Quote the entries below from the line with "Collapse the toolbar" through the line with "896x560 pixels. How", both ends included, and only those lines.

### EXCERPTED DATA:
=== Section Start ===
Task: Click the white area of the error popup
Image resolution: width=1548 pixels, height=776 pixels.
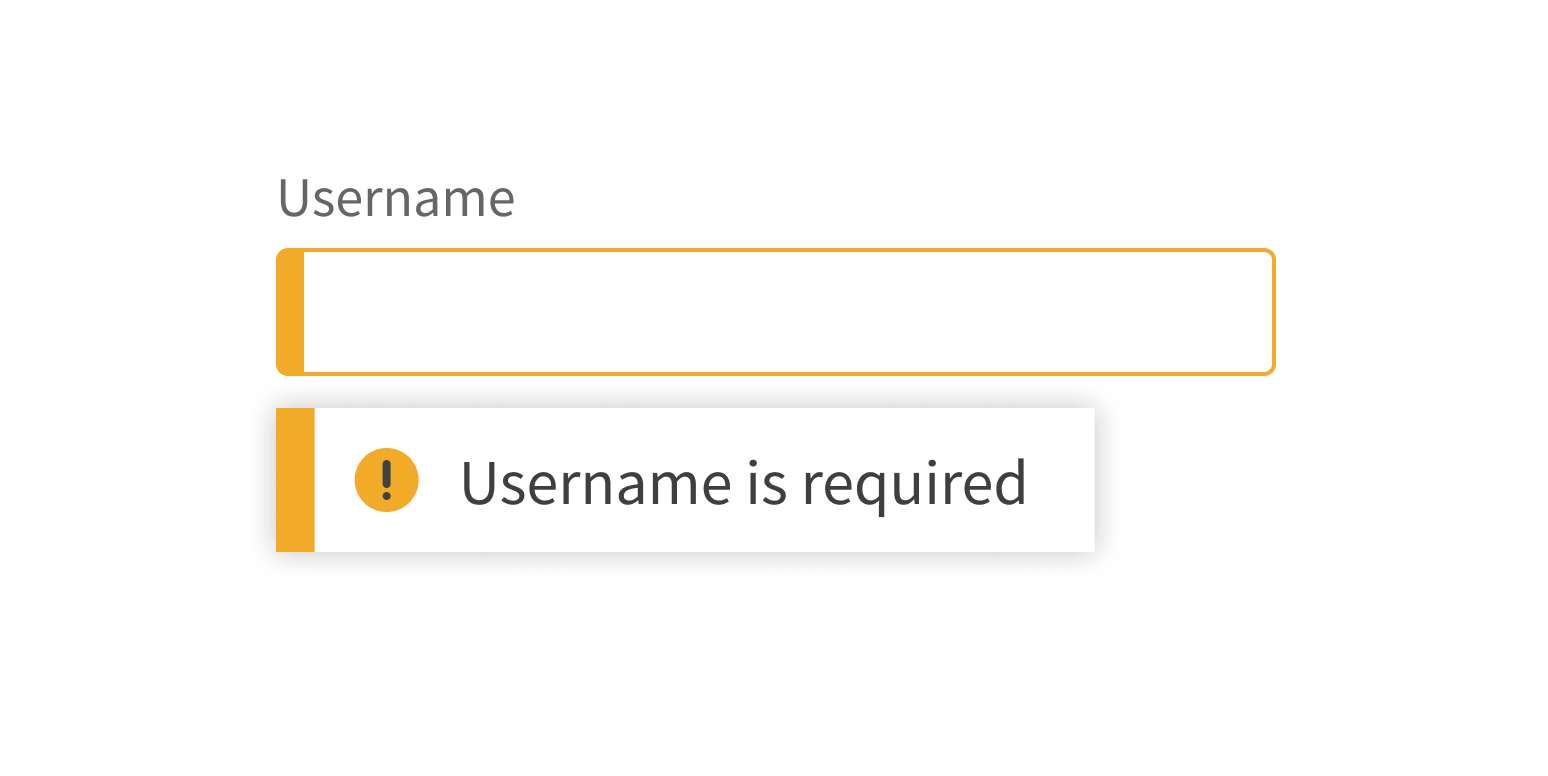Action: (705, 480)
=== Section End ===
=== Section Start ===
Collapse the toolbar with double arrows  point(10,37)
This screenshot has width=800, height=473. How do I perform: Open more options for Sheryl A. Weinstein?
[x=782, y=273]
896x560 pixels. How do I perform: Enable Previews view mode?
=== Section End ===
### ANSWER TO THIS EXERCISE:
Collapse the toolbar with double arrows  point(10,37)
This screenshot has width=800, height=473. How do I perform: Open more options for Sheryl A. Weinstein?
[x=782, y=273]
896x560 pixels. How do I perform: Enable Previews view mode?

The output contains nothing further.